**What is being asked**
Within the listing below, count the lines that have the string "using". Answer with that number only.

**Data for review**

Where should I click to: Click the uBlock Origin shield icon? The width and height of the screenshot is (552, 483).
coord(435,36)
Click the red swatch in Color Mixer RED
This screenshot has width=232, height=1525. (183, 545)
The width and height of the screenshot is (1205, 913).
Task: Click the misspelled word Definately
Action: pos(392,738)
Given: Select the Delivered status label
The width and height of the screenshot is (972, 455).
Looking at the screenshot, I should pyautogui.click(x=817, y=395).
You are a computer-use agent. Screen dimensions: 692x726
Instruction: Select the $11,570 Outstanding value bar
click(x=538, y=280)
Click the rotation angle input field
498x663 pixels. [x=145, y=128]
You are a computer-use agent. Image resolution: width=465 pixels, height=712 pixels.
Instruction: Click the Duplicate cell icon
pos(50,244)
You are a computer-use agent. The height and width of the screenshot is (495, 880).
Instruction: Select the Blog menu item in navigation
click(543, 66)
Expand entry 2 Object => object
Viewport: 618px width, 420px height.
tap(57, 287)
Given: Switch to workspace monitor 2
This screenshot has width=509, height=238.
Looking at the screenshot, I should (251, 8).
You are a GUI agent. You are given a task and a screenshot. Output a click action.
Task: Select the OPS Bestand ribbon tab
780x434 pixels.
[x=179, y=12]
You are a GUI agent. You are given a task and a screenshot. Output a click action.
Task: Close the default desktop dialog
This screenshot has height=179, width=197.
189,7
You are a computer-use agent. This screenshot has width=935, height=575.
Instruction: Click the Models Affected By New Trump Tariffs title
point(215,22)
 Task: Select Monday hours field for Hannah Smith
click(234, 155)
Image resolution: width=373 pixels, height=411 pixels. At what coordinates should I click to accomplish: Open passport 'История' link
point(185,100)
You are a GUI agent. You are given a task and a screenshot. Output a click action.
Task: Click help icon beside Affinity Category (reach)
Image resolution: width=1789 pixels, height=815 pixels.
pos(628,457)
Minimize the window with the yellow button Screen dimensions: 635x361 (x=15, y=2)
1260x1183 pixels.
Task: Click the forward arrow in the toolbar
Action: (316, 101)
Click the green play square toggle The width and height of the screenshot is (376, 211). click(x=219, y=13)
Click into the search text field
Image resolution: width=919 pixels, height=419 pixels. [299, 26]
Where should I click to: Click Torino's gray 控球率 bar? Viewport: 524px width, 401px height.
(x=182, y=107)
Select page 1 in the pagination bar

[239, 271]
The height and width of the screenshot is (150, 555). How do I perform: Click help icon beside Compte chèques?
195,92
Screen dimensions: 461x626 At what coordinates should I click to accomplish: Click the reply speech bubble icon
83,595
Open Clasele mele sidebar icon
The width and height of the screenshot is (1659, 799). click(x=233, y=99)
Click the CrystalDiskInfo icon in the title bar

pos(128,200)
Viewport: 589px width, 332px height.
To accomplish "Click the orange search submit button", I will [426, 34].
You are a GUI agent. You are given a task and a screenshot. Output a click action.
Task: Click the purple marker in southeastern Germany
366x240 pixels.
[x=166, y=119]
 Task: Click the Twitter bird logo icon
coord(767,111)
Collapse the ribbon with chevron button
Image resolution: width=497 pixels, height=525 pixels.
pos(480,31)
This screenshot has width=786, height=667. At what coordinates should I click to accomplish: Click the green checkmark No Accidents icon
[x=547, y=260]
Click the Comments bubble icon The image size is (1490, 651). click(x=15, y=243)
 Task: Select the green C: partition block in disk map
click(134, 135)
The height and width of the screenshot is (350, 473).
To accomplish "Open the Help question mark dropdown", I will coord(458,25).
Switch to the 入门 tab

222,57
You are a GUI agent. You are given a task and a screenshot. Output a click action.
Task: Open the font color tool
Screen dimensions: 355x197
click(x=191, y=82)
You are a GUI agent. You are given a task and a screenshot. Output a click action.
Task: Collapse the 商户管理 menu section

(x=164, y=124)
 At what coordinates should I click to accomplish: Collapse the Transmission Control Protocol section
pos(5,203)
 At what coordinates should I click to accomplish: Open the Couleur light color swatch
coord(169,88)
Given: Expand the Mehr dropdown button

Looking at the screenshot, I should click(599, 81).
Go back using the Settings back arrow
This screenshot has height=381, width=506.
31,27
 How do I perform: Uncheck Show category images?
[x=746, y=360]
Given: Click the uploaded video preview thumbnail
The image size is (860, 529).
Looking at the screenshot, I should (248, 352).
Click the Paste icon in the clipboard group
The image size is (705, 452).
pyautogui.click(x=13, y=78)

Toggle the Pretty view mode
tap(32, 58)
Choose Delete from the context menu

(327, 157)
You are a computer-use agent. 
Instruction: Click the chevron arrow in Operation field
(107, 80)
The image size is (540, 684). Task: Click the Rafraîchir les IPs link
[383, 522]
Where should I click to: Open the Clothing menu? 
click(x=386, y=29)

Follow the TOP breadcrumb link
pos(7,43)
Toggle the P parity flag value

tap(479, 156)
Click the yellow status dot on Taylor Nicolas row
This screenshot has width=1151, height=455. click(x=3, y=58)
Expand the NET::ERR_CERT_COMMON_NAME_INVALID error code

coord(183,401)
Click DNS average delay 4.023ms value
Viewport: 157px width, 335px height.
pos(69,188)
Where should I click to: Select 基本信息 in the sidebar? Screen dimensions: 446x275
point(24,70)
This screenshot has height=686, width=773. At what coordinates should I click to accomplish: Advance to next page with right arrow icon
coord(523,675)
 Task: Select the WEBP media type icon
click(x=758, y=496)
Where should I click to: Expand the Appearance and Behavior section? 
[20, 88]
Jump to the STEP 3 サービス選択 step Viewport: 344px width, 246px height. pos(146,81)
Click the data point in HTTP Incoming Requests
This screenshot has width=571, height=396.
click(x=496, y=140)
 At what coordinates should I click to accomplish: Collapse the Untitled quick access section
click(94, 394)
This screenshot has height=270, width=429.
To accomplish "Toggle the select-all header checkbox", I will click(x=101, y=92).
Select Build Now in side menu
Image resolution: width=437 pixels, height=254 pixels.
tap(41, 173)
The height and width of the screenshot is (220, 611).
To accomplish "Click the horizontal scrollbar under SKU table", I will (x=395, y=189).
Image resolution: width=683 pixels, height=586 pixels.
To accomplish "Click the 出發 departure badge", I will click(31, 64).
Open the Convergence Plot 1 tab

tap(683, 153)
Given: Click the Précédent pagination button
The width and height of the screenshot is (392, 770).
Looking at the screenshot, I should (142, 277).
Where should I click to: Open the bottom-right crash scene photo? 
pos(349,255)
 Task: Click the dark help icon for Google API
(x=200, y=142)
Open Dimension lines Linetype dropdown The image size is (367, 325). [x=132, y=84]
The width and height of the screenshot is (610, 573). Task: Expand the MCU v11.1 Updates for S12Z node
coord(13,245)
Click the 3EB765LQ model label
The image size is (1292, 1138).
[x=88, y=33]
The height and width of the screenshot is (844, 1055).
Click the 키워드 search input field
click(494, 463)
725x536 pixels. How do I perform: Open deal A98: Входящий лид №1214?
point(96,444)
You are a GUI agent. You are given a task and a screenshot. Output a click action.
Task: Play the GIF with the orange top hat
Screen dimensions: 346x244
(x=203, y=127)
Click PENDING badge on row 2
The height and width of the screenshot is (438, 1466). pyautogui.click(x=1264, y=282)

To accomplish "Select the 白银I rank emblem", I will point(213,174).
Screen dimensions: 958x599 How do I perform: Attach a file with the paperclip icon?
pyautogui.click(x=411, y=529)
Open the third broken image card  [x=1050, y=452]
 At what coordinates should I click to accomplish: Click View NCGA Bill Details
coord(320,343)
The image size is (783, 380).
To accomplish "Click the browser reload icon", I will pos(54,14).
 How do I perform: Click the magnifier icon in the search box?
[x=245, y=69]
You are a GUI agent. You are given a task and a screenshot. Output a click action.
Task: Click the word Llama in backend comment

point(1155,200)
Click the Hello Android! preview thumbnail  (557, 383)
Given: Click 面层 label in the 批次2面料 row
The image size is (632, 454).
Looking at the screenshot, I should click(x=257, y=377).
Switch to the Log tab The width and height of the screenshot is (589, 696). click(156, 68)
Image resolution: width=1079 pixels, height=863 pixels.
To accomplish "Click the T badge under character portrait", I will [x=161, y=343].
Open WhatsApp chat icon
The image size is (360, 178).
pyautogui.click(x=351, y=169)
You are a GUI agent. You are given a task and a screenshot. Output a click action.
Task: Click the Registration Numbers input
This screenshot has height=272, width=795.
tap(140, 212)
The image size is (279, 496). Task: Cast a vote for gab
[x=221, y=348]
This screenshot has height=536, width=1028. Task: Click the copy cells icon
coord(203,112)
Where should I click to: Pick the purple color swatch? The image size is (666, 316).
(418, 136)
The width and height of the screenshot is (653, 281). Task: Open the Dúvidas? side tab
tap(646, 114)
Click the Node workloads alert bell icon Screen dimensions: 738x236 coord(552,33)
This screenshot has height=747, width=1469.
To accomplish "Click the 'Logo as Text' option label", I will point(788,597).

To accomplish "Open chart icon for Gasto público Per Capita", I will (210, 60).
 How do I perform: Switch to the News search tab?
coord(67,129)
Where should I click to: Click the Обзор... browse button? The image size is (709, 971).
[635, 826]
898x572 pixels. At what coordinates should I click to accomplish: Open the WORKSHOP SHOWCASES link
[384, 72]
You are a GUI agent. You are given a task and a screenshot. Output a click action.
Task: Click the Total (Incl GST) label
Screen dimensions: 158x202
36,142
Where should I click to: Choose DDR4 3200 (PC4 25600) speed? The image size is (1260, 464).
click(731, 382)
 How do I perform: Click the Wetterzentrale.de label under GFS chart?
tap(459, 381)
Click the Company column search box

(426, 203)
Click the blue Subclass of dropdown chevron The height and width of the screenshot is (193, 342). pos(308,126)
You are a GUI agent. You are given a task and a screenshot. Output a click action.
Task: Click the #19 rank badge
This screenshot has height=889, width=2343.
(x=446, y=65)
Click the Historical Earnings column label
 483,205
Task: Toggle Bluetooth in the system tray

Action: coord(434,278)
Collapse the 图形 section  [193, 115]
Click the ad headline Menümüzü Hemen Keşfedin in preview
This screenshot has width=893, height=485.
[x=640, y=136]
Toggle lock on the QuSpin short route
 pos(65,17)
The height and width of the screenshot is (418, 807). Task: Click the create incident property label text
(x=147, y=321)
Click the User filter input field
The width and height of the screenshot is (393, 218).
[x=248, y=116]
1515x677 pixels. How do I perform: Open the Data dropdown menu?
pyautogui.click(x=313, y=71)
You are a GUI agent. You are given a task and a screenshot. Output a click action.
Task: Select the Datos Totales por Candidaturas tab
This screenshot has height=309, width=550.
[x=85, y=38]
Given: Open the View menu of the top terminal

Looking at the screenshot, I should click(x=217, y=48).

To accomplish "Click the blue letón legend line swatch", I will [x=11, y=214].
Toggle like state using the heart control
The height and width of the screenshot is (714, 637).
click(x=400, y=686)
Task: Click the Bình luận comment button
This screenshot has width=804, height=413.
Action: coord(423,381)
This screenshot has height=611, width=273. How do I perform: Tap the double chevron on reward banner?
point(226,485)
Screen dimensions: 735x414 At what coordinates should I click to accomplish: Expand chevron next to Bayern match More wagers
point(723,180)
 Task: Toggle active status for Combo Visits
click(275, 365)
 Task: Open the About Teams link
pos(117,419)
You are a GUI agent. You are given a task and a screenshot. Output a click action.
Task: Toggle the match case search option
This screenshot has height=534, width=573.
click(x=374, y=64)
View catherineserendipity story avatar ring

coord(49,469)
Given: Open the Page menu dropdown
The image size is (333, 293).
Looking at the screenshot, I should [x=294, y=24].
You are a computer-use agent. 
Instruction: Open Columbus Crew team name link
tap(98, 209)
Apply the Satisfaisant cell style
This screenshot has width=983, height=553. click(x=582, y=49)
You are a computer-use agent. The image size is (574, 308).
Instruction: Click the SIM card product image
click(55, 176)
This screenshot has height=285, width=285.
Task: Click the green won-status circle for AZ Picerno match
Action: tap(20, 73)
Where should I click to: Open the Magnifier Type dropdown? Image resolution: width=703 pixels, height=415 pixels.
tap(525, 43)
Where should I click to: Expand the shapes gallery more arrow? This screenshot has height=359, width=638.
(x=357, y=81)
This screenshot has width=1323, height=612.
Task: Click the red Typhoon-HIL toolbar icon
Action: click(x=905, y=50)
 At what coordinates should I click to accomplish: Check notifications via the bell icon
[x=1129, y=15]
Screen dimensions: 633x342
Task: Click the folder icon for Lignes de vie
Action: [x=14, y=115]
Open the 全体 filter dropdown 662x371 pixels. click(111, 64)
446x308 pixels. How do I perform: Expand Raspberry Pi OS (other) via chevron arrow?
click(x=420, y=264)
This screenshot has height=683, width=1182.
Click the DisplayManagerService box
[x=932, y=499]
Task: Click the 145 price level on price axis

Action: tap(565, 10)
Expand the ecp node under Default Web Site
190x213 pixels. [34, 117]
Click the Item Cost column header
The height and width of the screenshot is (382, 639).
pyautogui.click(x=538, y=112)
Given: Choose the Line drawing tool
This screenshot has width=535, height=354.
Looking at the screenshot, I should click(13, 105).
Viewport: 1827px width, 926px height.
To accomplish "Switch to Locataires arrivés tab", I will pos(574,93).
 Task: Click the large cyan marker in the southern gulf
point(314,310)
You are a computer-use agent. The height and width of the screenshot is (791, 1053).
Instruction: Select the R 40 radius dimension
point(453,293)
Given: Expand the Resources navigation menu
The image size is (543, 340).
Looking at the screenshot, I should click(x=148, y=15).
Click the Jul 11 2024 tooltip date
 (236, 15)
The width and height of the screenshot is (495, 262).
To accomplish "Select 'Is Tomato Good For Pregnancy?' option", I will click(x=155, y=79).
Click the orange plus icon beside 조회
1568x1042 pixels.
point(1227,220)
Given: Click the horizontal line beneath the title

**Expected answer**
2